Я видел, что половина его зубов была плохой, когда он смеялся.
— С тех пор их было около пятисот. Ты не можешь ожидать, что я запомню каждую. Мне нужно чем-то заняться в свободное время. Невозможно писать стихи двадцать четыре часа в сутки. На днях я надеюсь жениться на время, достаточное для того, чтобы загнать жену в психушку. Я никогда не стану великим поэтом, пока не сделаю это.
Я хотел натравить на него Дисмала, хотя и знал, что он не так плох, как выставляет себя.
— Я думал, ты ее все-таки помнишь. — Но он не ответил.
— Зачем ты собираешься на юг?
Он достал пачку сигарет, но не предложил мне. Я потянулся за сигарами, и он убрал сигареты. Я не предложил ему сигару, поэтому он достал сигарету из кармана и закурил.
— Я в туре, — сказал он. — Сегодня вечером у меня концерт в Стивенейдже. Я участвую в ПОЭМАРХЕ, чтобы собрать деньги на новый журнал, поэтому останавливаюсь в каждом месте, чтобы выступить. Журнал будет вести ОИИ — общение, информация, искусство. Некоторые из его материалов будут стихами — моими стихами под разными названиями. В первом номере будет сто страниц. Будет психологический анализ художественной литературы Сидни Блада и разница между его влиянием на рабочий класс и средний класс. Затем несколько ранее не обнаруженных стихов Чингисхана из Бухары, каждое из которых представляет собой гору черепов, состоящих из слова «Делф», написанного мелким почерком немецким поэтом и переведенного мной. Добавь несколько стихотворений о пандах, и вот оно. Может быть, я получу пару-другую глав из последней книги, над которой работает Гилберт Блэскин. Его вещи — полный мусор, но его имя поможет продать несколько экземпляров.

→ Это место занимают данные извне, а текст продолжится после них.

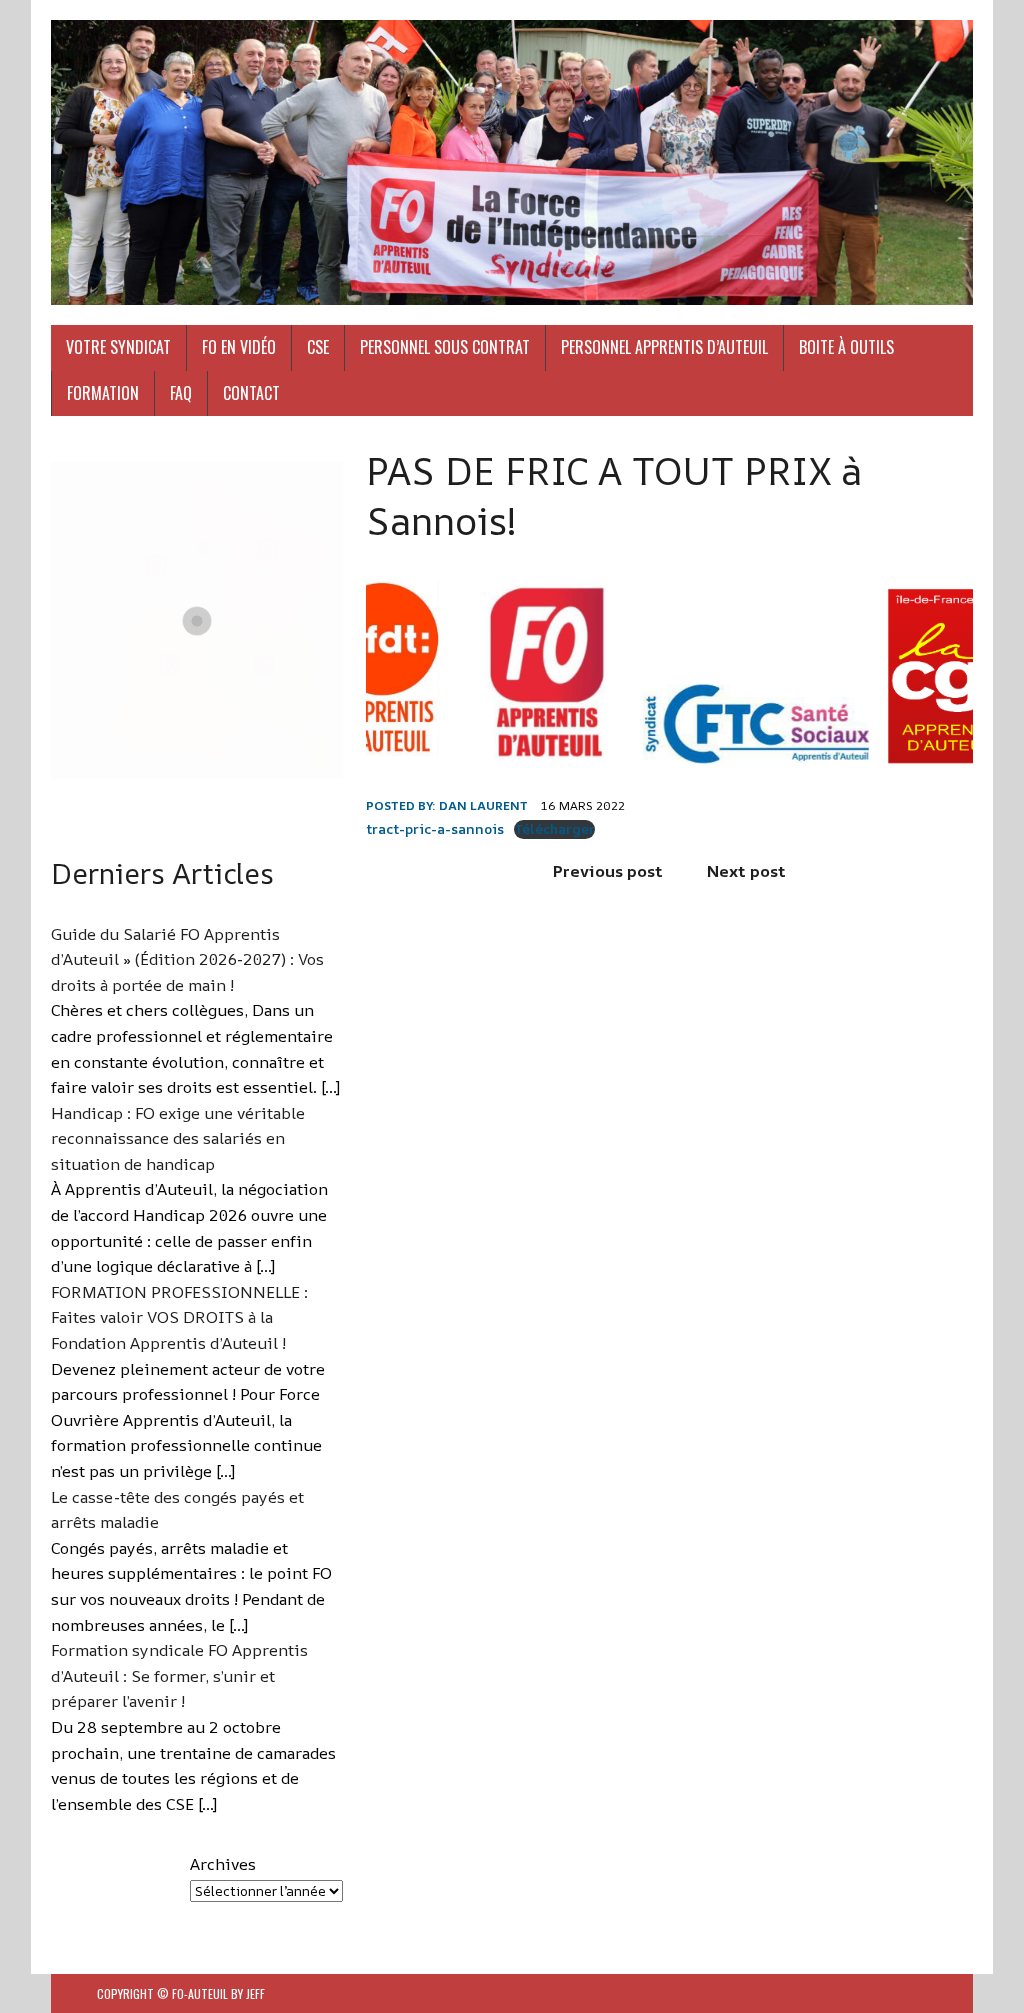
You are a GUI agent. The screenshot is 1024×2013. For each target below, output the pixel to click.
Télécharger (554, 829)
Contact (251, 393)
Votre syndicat (118, 347)
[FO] (512, 162)
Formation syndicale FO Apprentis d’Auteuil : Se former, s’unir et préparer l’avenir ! (179, 1675)
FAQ (181, 393)
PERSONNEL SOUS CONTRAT (445, 347)
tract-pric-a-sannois (435, 829)
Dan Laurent (483, 805)
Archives (223, 1864)
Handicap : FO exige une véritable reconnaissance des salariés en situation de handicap (178, 1138)
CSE (318, 347)
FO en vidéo (239, 347)
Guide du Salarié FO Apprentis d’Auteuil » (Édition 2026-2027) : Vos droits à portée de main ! (187, 959)
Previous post (608, 871)
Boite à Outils (846, 347)
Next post (746, 871)
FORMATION (103, 393)
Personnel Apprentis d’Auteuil (664, 347)
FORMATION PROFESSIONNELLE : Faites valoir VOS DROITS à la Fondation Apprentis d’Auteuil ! (179, 1317)
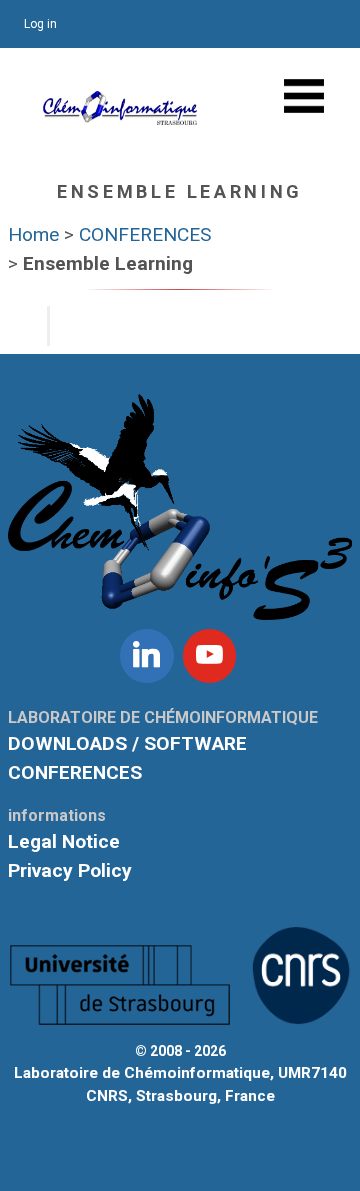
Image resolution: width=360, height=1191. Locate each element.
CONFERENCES (75, 772)
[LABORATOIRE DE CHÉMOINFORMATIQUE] (120, 114)
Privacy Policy (70, 870)
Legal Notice (64, 841)
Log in (40, 24)
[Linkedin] (147, 656)
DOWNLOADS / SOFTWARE (127, 743)
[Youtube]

— В данный момент он пишет чью-то историю жизни.
На одну головокружительную секунду я увидел способ поставить в неловкое положение этого человека, который выставил мою безнравственность мелким проступком учителя воскресной школы, больного туберкулезом.
— Чью?
— Моггерхэнгера.
Пес куснул Делфа за руку, и тот выронил сигарету. Я ударил Дисмала и велел ему прилично вести себя с гостями.
— Лорда Моггерхэнгера?
— Почему бы и нет? Часть этого эссе должна хорошо смотреться рядом со стихами Чингисхана.
Я вернулся на внутреннюю полосу, чтобы пропустить пару грузовиков.
— Как ты собираешься назвать свой журнал?
«Умри и не встань», — сказал он.
Я не думал, что обидел его.
— Пошел ты, — парировал я.
— Нет, — сказал он слишком мягко, чтобы я мог подумать, что мы спорим, — «Drop Dead» — вот как я это назову.
— Хорошее название, — сказал я.
Он сунул мне под нос бланк.
— Подпиши форму подписки. Десять экземпляров по пятнадцать фунтов.
Я его разорвал и выбросил в окно.
— Приходи в следующем году.
Похоже, он не возражал.
— У меня будет лучшее оглавление, с которого когда-либо приходилось начинать журналу. Каждая вещь — воплощение спонтанного искусства.